The sun has made an appereance here in Seattle. But I’m really starting to wonder when Summer is going to get here. Seriously this is getting ridiculous. I”m ready for 90 degrees, sultry humidity, and thunderstorms. Oh wait I have to go Florida for that. And I am…4 weeks to go. Thank god. I’m ready to put my pasty white skin under the Florida sunshine, all highly sunscreened up, of course.
I think I’ve fallen down the rabbit hole. Things are all topsy turvy right now in my life. If a vial of liquid appeared on my desk right now I’d half expect it and probably drink it just so I could have a tea-party with the mad hatter as I feel he’s the only one who would truly understand what’s going on in my head right now. Hell what’s going on in my life right now. Because fuck I’d like someone to explain these roller coaster rides my emotions keep going on.
Up down up down up down bounce on a trampoline it’s fucking crazy and I’m not sure if I want it to stop or keep going. Makes me feel alive but also makes me a wreck and makes me feel so unstable. I guess it’s better than being steady and feeling nothing. I think I may take this over numbness any day.
The good thing is I have so many awesome people in my life to help me through the ups and downs. It’s amazing how when I think I’m all alone in the world my friends come out of the woodwork to let me know that no matter what I’m going to be okay and that no matter what I’ve got them to count on. And damn it I’ve said it so many times but thanks. All of you fucking rock so hard.
Okay now onto one of my infamous conversations with Wendy. This one being more about romance than how men suck or how vibrators are better..well fuck it we actually had a decent conversation about men with going into man hating mode. Score one for progress.
I haven’t talked to Wendy in about a week or week and a half. Shitty friend that I am. I can no longer say I fucking rock. But in my defense I was in a depression and well, fuck it I don’t need an excuse for hiding away for a while.
Our conversation started with her talking about the guy that she knows is all wrong for her but the one that she wants and the only one she loves. At this point all I can do is send her cyber hugs let her know that no matter what her decision is I’m going to back her and be there for her 100% and if she falls and needs help up, well guess who will be there to catch her. Yeah, I”m not sure who it will be either.

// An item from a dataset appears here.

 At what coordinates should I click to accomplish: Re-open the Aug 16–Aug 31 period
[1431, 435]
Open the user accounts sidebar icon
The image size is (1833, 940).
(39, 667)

So anyway in talking about this guy we started talking about romance and just all the nice things that come with it. Something that has been sorely lacking in both of our lives. Just that getting swept up in things feeling. Or the way someone can look at you or touch you or kiss you and it doesn’t feel like you’re a piece of meat that they’re just trying to get into bed. Gross, meat in bed is disgusting. But I digress, just the feeling of someone wanting you for more than a notch on their belt. So we started talking about what is that makes it feel like romance and not just a sexual conquest. And it’s not any one thing but a series of little things that when all combined let you know that you may or not make it being a priority in that person’s life but you’re at least a little something more than a conquest. I’m still waiting for that priority and I’m still waiting for the super swept off feeling. Not saying it’s not possible now. I think it’s very possible. My outlook on me being capable of opening up again has changed. It’s a little weird to have this sudden shift in my comfort level but the weird thing is it doesn’t scare me anymore.

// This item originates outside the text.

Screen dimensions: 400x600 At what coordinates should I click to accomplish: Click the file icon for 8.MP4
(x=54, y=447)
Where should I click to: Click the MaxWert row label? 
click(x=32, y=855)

I went through a huge depression for about 2 weeks and I’m climbing back out and it was during this time that I got a lot of crying and anger, bitterness, and hurt out of my system. I finally let myself breakdown and quit being so strong for a while. I bitched, I moaned, I wallowed in aloneness and I came out fucking stronger than I ever was before. It it feels fucking good. I feel like I’ve come around the bend and I’m fucking ready, really ready to start living my life again and not just go through the motions and faking it.
Fuck this thing is rambling and all over the place today, well I suppose that’s not unusal. There’s a reason I say my mind is set to shuffle. Also my friend Sammi says to invest in pleasure tape. That’s your tip for the day.